Since the arrangements came into force on January 1, supermarkets have reported empty shelves while concerns have been raised that Northern Ireland’s place within the UK is being undermined.

Boris Johnson has threatened to suspend parts of the Withdrawal Agreement unless the EU agrees to relax the checks.

The Government has called for the extension until 2023 of a series of grace periods that are in place for supermarket goods, chilled meats, parcels, medicines and pets crossing the Irish Sea. But the EU has signalled any extensions will be much more limited. 

Speaking on RTE’s Morning Ireland, Mr Martin said both sides needed to ‘cool it’ after the EU’s extraordinary threat to suspend the protocol in order to block coronavirus vaccine exports – which was later humiliatingly dropped.

‘There are bound to be teething issues and teething problems and certain people were not as prepared as they could have been in relation to the implications of Brexit,’ Mr Martin said.

‘We’ve witnessed that ourselves in the Republic, in respect of many companies not being as prepared as we might have thought they would have been.’

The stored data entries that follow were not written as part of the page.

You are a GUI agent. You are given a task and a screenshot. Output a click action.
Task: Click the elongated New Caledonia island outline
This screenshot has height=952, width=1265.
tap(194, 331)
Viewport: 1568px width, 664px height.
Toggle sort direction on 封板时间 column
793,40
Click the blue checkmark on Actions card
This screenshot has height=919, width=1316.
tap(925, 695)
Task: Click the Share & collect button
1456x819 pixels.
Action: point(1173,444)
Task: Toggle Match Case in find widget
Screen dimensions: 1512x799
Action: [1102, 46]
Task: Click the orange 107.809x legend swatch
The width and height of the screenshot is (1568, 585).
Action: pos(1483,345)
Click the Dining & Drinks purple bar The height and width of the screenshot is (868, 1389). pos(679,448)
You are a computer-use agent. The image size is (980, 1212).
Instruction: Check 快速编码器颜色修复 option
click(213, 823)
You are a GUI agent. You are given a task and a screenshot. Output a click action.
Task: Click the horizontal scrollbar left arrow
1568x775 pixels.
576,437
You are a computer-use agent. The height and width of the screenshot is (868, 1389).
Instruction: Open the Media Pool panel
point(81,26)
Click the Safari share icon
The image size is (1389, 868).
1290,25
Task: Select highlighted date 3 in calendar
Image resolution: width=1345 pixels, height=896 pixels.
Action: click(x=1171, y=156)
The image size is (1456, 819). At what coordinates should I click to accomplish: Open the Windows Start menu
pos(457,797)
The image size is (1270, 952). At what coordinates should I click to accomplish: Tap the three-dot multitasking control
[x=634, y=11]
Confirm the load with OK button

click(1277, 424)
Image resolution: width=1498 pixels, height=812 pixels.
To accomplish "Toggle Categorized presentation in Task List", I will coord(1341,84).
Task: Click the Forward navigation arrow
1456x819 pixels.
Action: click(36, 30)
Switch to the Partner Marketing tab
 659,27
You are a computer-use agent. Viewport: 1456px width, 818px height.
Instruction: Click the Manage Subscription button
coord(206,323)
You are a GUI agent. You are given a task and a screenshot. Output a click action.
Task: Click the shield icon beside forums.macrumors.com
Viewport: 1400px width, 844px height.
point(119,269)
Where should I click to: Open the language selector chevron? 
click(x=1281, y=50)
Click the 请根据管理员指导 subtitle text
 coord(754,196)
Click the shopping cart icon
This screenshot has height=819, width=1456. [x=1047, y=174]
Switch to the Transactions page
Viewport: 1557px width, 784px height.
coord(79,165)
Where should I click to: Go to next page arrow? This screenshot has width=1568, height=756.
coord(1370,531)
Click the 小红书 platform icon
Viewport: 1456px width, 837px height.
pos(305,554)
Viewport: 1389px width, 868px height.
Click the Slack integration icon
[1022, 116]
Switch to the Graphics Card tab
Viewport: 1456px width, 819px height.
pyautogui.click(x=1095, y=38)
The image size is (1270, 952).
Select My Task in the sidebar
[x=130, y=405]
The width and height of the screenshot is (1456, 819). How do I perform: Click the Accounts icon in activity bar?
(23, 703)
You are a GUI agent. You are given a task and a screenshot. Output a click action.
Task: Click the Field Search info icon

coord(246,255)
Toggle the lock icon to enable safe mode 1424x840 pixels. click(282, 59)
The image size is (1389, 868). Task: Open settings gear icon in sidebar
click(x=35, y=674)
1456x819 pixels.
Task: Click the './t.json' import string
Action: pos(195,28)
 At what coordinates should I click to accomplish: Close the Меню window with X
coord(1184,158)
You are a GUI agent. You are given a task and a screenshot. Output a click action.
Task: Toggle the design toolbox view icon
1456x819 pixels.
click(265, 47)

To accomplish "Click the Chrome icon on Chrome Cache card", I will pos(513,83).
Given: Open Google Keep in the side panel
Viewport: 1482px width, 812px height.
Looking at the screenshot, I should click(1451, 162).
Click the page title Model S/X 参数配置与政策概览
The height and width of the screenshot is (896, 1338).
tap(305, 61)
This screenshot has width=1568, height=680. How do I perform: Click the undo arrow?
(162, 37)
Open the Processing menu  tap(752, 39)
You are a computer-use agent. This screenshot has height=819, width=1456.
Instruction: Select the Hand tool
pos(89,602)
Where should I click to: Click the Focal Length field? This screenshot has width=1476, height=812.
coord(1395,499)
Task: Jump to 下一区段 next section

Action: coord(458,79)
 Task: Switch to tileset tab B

He added: ‘I’m engaged with the president of the Commission on the protocol to see if we can fine-tune it, and work on it.

‘I would say in the context of the island of Ireland and Northern Ireland and we all need to cool it down because I think that the debate around protocol got to too high a level, and tensions were rising unnecessarily.’

Asked about the deteriorating relationship between the Irish Government and unionists, Mr Martin said unionists need to ‘reflect and pull back’ on the matter.

‘Stand back from the nitty gritty and the teething issues that are undoubtedly there and they are there,’ he said.

‘I’m hearing what unionism is saying, they are under pressure, but they need to, I believe, take a different tack and look at this in a more constructive way for the future of the people on the island.’

Tory MPs today lashed out a letter from Mr Sefcovic to Mr Gove ahead of their meeting.

It warned that ‘blanket derogations’ from EU rules on chilled meats and parcels ‘cannot be agreed beyond what the protocol foresees already’.

He said the British Government had committed to a ‘path towards full compliance with’ EU law. 

But he signalled that a limited extension of the grace periods may be possible. ‘It is with this in mind that we should work together to find pragmatic solutions,’ he added. 

Tensions have been rising in Northern Ireland with unionists furious about the trade barriers put in place with the rest of the UK

Mr Sefcovic warned it would be possible to remove the restrictions on plants and pets crossing the Irish Sea only if the Government was willing to ‘align with the relevant EU rules’.

During Cabinet Office questions in the Commons, former Northern Ireland Secretary Theresa Villiers said: ‘The arrogance and intransigence expressed in Commissioner Sefcovic’s recent letter to (Michael Gove) has caused many of us to conclude that the EU’s professed concern for Northern Ireland was only ever a disguise for their own cynical negotiating objectives.

‘So will he take a tough approach with the EU on fixing the immediate problems to the protocol but also developing a replacement so that we can remove it altogether in the future?’

Mr Gove replied: ‘My right honourable friend accurately reflects the sentiments and feelings of many in this House and beyond.

‘And it is vitally important that we do work constructively in order to ensure the people of Northern Ireland recognise that the United Kingdom Government will be standing up in every forum and in every way for their rights as integral members of this great nation.’

Mr Gove has criticised red tape impacting trade from Britain to Northern Ireland, including a ban on exports of plants if they have any soil on them. 

He told the Commons European scrutiny committee earlier this week: ‘It does not threaten, I believe, the integrity of the EU single market to have bulbs ordered from a wholesaler in Scotland or England which will then be planted in a garden in Belfast or Ballymena,’

Whitehall officials last night suggested the letter showed Brussels does not fully comprehend the gravity of the situation. 

A Government source said: ‘The meeting is a chance for the commission to show they understand the situation on the ground in Northern Ireland.’